Les images de foules unies contre leurs dictateurs ont cédé la place à un portrait flou, difficile à cerner, sans visage auquel nous identifier et truffé de menaces potentielles. Facile de détourner le regard. Et de laisser les grands de ce monde défendre leurs «intérêts à court terme» pendant que les balles pleuvent sur les civils.

Le dilemme

Il y a quelques semaines, deux sénateurs américains, John McCain et Joseph Libermann, sont passés en coup de vent en Jordanie pour parler de démocratie avec le roi Abdullah II.

La Jordanie devrait ouvrir son espace politique à davantage de liberté, ont-ils plaidé, avant d'ajouter: «Mais, quoi que vous fassiez, ne laissez pas les Frères musulmans gagner plus de pouvoir.»

L'anecdote a été rapportée par le journaliste Jeffrey Goldberg dans le dernier numéro du magazine Atlantic, qui la tient d'un haut dirigeant jordanien. Mais cette injonction, qui exprime le malaise de l'Occident à l'égard des mouvements de libération arabes, place les dictatures devant un casse-tête insoluble.

Si les révolutions populaires qui ont balayé le monde arabe aboutissent à des gouvernements vraiment démocratiques, ils incluront forcément une forte proportion de groupes islamistes tels que les Frères musulmans, affirme le politologue Shadi Hamid. Tout simplement parce que ces mouvements sont populaires dans des sociétés profondément religieuses comme l'Égypte, par exemple.

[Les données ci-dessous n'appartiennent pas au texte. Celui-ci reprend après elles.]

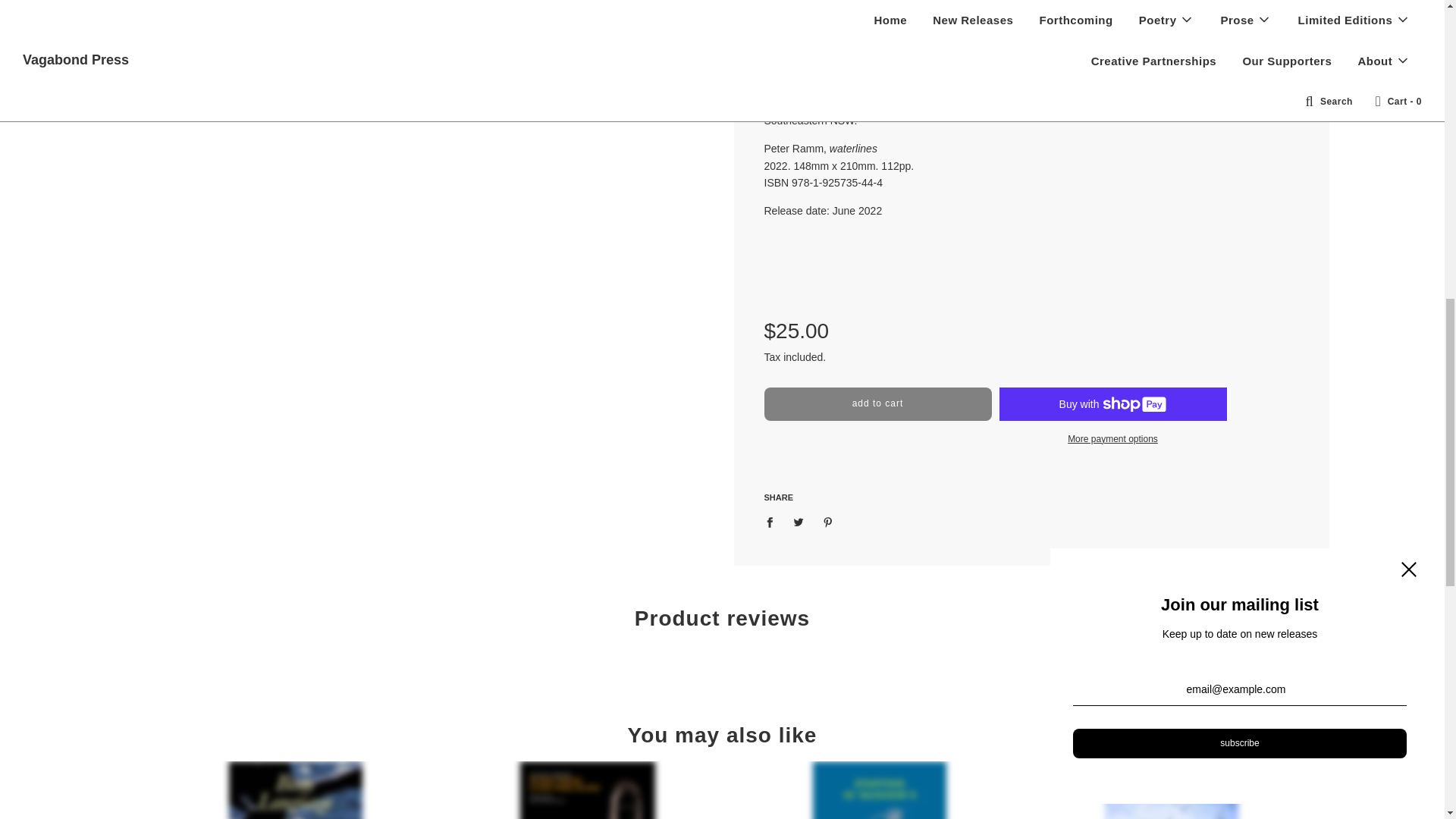
Ken Bolton, Starting at Basheer's (878, 790)
Avianti Armand, Women Whose Names Were Erased (587, 790)
Elizabeth Allen, Body Language (294, 790)
Peter Boyle, Ghostspeaking (1171, 790)
Given the description of an element on the screen output the (x, y) to click on. 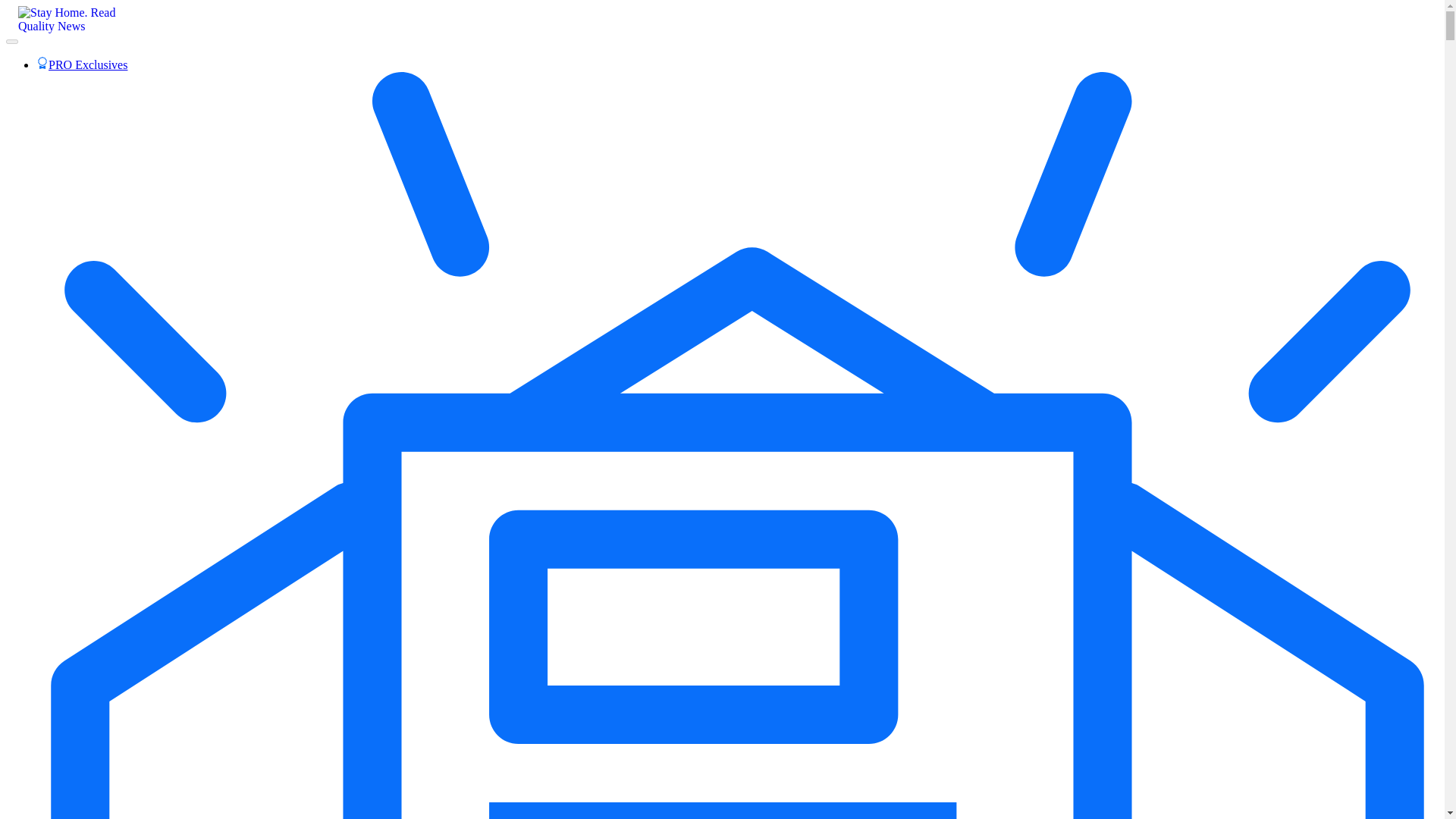
PRO Exclusives (82, 64)
Stay Home. Read Quality News (74, 23)
Given the description of an element on the screen output the (x, y) to click on. 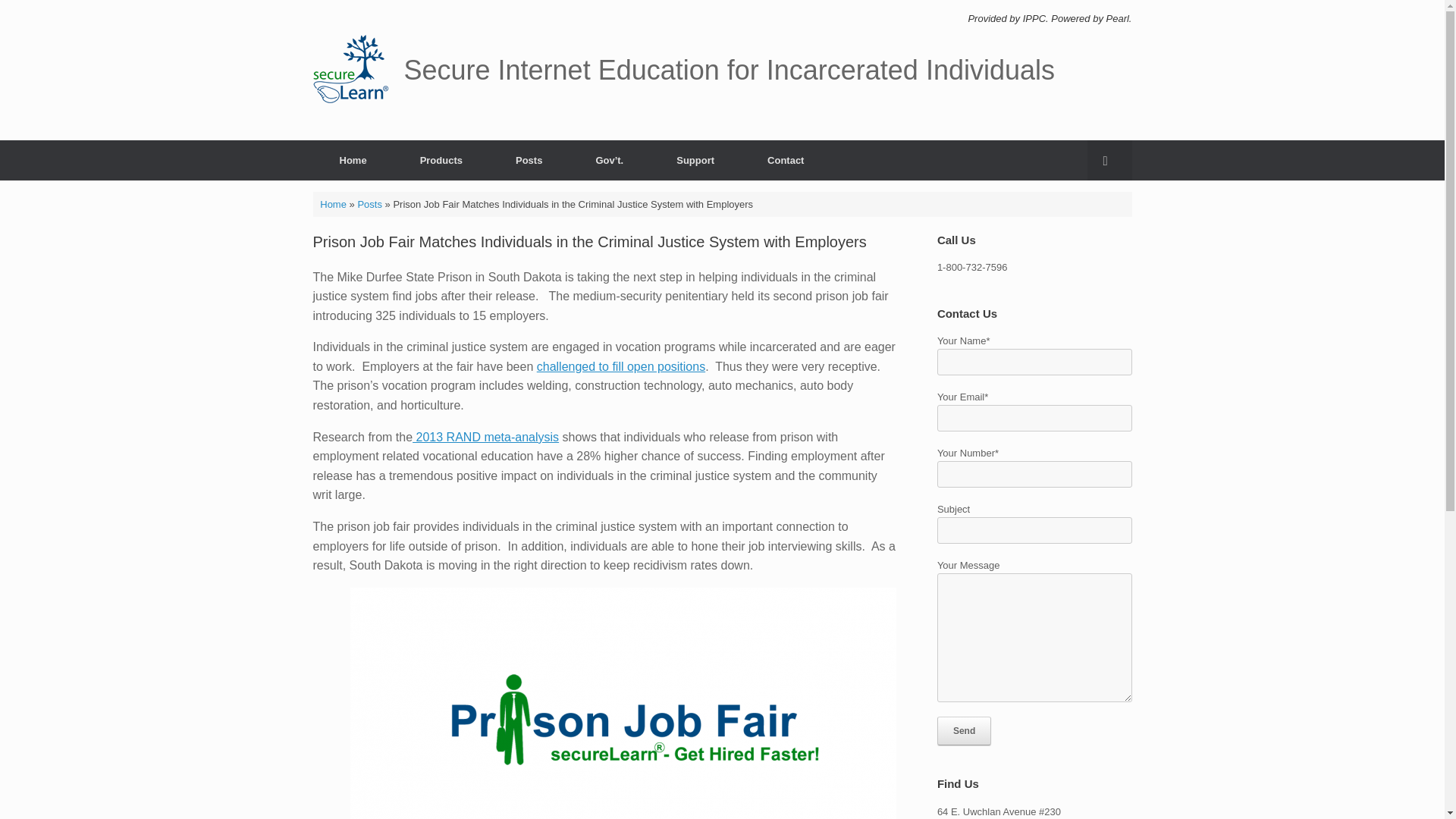
Products (441, 160)
challenged to fill open positions (620, 366)
Posts (368, 204)
Send (964, 730)
Home (353, 160)
Contact (785, 160)
Support (695, 160)
Secure Internet Education for Incarcerated Individuals (683, 70)
Send (964, 730)
Posts (529, 160)
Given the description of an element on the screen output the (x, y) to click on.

«Qu'ils le veuillent ou non, les États-Unis devront apprendre à vivre avec l'islam politique», dit Shadi Hamid. Et le reste de la planète aussi...

Au Proche-Orient et en Afrique du Nord, la décolonisation a donné le pouvoir à des régimes laïques corrompus jusqu'à la moelle, rappelle Afra Jalabi. Elle-même se définit comme féministe - ce qui ne l'empêche pas de dire: «Si le peuple veut élire les islamistes, eh bien, qu'il le fasse.»

Ces mouvements islamistes ne sont pas nécessairement monstrueux. Une fois près du pouvoir, ils auront tendance à devenir plus pragmatiques, croit Shadi Hamid. Et plus ils s'en approcheront, plus ils risquent de faire des erreurs qui leur feront perdre des plumes. C'est ce qui est arrivé au Hamas, qui a pris le pouvoir dans la bande de Gaza - pour être aujourd'hui rejeté par la majorité des Palestiniens.

Mais en attendant, on ne peut pas prôner la démocratie dans le monde arabe et refuser que les Frères musulmans, ou d'autres groupes populaires, en fassent partie. Dans l'état actuel des choses, cette démocratie à géométrie variable relève d'une impossibilité. Aussi simple que cela.

Les forces de sécurité syriennes ont tué au moins 34 personnes en ouvrant le feu hier sur des manifestants réclamant la démocratie dans plusieurs villes de Syrie, selon un nouveau bilan des militants syriens des droits de l'homme. Selon ces militants, des dizaines de manifestants ont en outre été blessés par les forces de l'ordre.